Showing posts with label planescape. Show all posts
Showing posts with label planescape. Show all posts

Thursday, June 3, 2010

Minions, not just for minioning any more

Minions are awesome. I love minions. There is nothing better than slaughtering a handful of minions at a time and not even sweating it. Don't get me wrong, minions are a threat. They provide combat advantage, they aid in attacks. They serve a valuable purpose. However, how would you run a level appropriate fight with all minions? Here's a story of how I did it, entitled, Sewers are Bullshit.

The fight took place in the sewers of Sigil. The room was filled with armor, scraps of metal, weapons, torn papers, bits of cloth, coins, you name it. Essentially it was a vent room for the storm drain pipes of the city. This particular room had four large bore pipes that came into it, and two sets of four valves on either side of the room corresponding, you guessed it, to the pipes overhead.

The encounter started with the players entering on one side of the room and them seeing a lone, lowly imp spin all four of the valves and then turn invisible. As the room was filled with sludge and magical gunk from up above, the armor on the ground became animated with an unholy presence. The room was suddenly filled with Infernal Armor Animus (animated armor powered by devil souls)!

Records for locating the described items
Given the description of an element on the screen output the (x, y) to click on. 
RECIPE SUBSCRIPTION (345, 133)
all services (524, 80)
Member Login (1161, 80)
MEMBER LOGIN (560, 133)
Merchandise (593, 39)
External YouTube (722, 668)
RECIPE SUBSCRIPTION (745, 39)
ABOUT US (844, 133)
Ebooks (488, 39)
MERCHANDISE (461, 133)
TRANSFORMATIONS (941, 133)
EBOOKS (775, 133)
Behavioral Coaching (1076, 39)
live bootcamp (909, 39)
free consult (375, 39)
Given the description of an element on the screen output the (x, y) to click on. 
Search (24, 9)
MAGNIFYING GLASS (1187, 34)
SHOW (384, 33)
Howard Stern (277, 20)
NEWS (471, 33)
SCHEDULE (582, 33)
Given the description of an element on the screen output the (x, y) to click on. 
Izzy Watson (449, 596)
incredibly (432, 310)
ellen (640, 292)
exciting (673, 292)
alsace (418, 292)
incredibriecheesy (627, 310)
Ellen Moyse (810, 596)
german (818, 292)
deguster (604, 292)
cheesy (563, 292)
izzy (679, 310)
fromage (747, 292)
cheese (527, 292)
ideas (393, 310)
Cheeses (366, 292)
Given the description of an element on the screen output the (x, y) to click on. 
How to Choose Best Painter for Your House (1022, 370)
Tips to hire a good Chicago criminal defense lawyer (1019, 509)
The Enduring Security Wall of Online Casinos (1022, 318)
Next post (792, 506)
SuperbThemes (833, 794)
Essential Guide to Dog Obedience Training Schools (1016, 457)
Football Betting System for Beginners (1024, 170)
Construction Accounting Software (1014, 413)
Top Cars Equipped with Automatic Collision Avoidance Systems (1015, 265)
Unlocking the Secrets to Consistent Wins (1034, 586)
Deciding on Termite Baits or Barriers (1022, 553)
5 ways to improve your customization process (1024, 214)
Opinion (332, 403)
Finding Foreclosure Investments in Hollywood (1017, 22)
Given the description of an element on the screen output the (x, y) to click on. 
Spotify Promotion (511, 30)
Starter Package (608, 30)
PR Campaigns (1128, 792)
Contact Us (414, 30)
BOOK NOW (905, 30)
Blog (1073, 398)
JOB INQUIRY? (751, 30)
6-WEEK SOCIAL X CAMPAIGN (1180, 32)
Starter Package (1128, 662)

** Work instructions **
1. Condense the paragraph of the minions post that begins "The fight took place in the sewers of Sigil," keeping its main facts.
2. Edit the rows from the first row through the row containing "free consult (375, 39)", replacing "description" with "label" and leaving everything else unchanged, and return only that part.
The post and the rows are unrelated to each other.

** Final results **
1. The fight took place in a vent room for the storm drain pipes in the sewers of Sigil. Armor, metal scraps, weapons, torn papers, bits of cloth, and coins littered the room. Four large bore pipes entered it, and two sets of four valves on either side of the room corresponded to the pipes overhead.

2.
Given the label of an element on the screen output the (x, y) to click on. 
RECIPE SUBSCRIPTION (345, 133)
all services (524, 80)
Member Login (1161, 80)
MEMBER LOGIN (560, 133)
Merchandise (593, 39)
External YouTube (722, 668)
RECIPE SUBSCRIPTION (745, 39)
ABOUT US (844, 133)
Ebooks (488, 39)
MERCHANDISE (461, 133)
TRANSFORMATIONS (941, 133)
EBOOKS (775, 133)
Behavioral Coaching (1076, 39)
live bootcamp (909, 39)
free consult (375, 39)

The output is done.